Seen in → No.77
George Monbiot explaining how, after years of blaming different forms of capitalism, he has come to declare capitalism itself dead because it’s based on growth, growth can’t be decoupled from extraction and externalities, and through extraction “the entire planet becomes a sacrifice zone.” Also, an interesting view on communism which he sees, like capitalism, as based in growth and “willing to inflict astonishing levels of harm in pursuit of this and other ends.”
A system based on perpetual growth cannot function without peripheries and externalities. There must always be an extraction zone – from which materials are taken without full payment – and a disposal zone, where costs are dumped in the form of waste and pollution. […]
This seizure of common goods causes three further dislocations. First, the scramble for exclusive control of non-reproducible assets, which implies either violence or legislative truncations of other people’s rights. Second, the immiseration of other people by an economy based on looting across both space and time.
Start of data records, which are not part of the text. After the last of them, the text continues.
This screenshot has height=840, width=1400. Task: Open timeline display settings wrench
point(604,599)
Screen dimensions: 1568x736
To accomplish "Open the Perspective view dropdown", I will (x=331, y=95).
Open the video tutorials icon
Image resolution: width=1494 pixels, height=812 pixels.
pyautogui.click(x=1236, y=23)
Third, the translation of economic power into political power, as control over essential resources leads to control over the social relations that surround them. […]
Another part arises from the creation of a new conception of justice based on this simple principle: every generation, everywhere, shall have an equal right to the enjoyment of natural wealth.
Further: He also mentions this piece of his from 2017 on private sufficiency and public luxury, a framing I quite like.